Entre janvier et septembre 2024, la Cameroun Development Corporation (CDC), l’agro-industriel public qui exploite des plantations de bananes, de palmiers à huile, et d’hévéa dans les régions du Littoral et du Sud-Ouest, a exporté seulement 22 640 tonnes de bananes. Selon les données compilées par l’Association bananière du Cameroun (Assobacam), cette cargaison est plus de trois fois inférieure aux 75 894 tonnes exportées au cours de la même période en 2016, date du déclenchement de la crise séparatiste qui secoue les régions du Nord-Ouest et du Sud-Ouest du pays.
En 2017, soit un après le début de cette crise, cette société d’État exportait encore près de 74 000 tonnes à fin septembre, correspondant à une moyenne de plus de 8 000 tonnes de bananes expédiées vers le marché international chaque mois. Avant de disparaître du fichier des exportateurs en septembre 2018, suite aux violences perpétrées sur ses employés par les militants séparatistes, la CDC affichait déjà des exportations de 34 994 tonnes à fin août, soit plus de 12 000 tonnes de plus que les 22 640 tonnes expédiées vers l’international à fin septembre 2024.
Ces données de l’Assobacam traduisent le malaise qui perdure de la CDC, 8 ans après le début de la crise dite anglophone. En effet, les volumes exportés au cours des neuf premiers mois de l’année 2024 par cette unité agro-industrielle révèlent que, malgré le relèvement progressif de sa production, la CDC porte encore de graves séquelles des tensions socio-politiques qui agitent les deux régions anglophones du Cameroun depuis fin 2016.
En effet, avec des pertes cumulées de 38,7 milliards de FCFA entre 2019 et 2021, des arriérés de salaires de 35,7 milliards de FCFA au 30 juin 2023, selon les données de la Commission technique de réhabilitation des entreprises du secteur public et parapublic (CTR), la CDC est de loin l’entreprise camerounaise qui paie le plus lourd tribut des revendications séparatistes en cours dans les régions du Sud-Ouest et du Nord-Ouest du Cameroun depuis 8 ans.
En raison de cette crise, des installations de l’entreprise ont été détruites, des employés assassinés et contraints par les militants séparatistes de déserter les plantations. De ce fait, pas moins de 5 500 emplois ont été vraisemblablement perdus dans cette unité agro-industrielle, qui est le 2ᵉ employeur au Cameroun après l’administration publique.
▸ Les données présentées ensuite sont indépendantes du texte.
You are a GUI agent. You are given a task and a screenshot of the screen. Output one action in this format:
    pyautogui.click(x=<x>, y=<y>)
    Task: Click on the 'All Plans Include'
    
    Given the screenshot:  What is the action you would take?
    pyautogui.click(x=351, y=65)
Mais en dépit de cet environnement difficile, la CDC tente de remonter progressivement la pente, grâce notamment à la reprise progressive, à partir de l’année 2021, des activités dans certaines plantations jadis abandonnées du fait de l’insécurité créée par les militants séparatistes.
Début 2019, le directeur général de cette entreprise publique, Franklin Ngoni Njie, estimait à 29 milliards de FCFA l’appui financier nécessaire pour permettre à la CDC de se relever de la crise dite anglophone. Une enveloppe qui peine visiblement à mobiliser l’État, son unique actionnaire.